**YOUR INSTRUCTIONS**
Copy the lines below word for word, starting at the line that contains "The image size is (312, 183)." and stopping after the line that contains "click(64, 190)".

•••

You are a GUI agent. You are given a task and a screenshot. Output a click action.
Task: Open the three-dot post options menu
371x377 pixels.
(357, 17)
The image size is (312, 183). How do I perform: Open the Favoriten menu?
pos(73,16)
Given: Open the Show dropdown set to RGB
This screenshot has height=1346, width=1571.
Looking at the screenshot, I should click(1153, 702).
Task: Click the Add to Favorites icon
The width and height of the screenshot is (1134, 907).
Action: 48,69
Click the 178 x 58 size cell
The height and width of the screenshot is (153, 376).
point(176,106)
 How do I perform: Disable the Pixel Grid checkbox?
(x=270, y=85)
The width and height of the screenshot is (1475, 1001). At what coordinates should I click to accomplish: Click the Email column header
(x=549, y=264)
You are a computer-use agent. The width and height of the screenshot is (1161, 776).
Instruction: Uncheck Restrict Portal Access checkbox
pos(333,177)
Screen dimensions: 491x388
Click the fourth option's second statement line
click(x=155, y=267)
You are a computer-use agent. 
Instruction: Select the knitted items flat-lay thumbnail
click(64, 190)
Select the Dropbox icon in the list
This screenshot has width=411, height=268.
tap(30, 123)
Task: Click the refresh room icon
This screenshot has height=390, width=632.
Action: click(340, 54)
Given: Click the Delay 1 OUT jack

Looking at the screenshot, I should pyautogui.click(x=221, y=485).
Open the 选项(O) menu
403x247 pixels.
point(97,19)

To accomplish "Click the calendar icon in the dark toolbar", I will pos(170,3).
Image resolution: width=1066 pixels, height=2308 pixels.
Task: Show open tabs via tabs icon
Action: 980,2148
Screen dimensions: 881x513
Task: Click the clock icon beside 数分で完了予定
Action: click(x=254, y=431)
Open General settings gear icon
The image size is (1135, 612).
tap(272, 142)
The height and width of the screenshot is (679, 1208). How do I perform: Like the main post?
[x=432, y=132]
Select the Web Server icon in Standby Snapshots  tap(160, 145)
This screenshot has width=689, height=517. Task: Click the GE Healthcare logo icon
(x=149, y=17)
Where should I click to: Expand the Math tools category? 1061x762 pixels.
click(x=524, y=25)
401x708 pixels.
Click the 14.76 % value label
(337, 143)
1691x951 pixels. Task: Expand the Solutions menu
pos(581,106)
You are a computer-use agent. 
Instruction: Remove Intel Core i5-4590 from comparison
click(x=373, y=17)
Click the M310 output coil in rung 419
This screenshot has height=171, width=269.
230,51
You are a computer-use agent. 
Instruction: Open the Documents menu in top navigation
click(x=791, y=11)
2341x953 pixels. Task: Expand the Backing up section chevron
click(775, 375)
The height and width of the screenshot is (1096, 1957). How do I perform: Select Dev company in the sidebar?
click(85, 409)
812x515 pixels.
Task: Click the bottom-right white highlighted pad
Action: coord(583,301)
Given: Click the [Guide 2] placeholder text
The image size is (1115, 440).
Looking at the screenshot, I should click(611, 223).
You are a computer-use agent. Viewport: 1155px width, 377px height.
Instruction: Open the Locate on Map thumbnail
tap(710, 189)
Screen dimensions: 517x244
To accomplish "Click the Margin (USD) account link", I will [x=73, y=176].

•••

**EXERCISE RESULT**
The image size is (312, 183). How do I perform: Open the Favoriten menu?
pos(73,16)
Given: Open the Show dropdown set to RGB
This screenshot has height=1346, width=1571.
Looking at the screenshot, I should click(1153, 702).
Task: Click the Add to Favorites icon
The width and height of the screenshot is (1134, 907).
Action: 48,69
Click the 178 x 58 size cell
The height and width of the screenshot is (153, 376).
point(176,106)
 How do I perform: Disable the Pixel Grid checkbox?
(x=270, y=85)
The width and height of the screenshot is (1475, 1001). At what coordinates should I click to accomplish: Click the Email column header
(x=549, y=264)
You are a computer-use agent. The width and height of the screenshot is (1161, 776).
Instruction: Uncheck Restrict Portal Access checkbox
pos(333,177)
Screen dimensions: 491x388
Click the fourth option's second statement line
click(x=155, y=267)
You are a computer-use agent. 
Instruction: Select the knitted items flat-lay thumbnail
click(64, 190)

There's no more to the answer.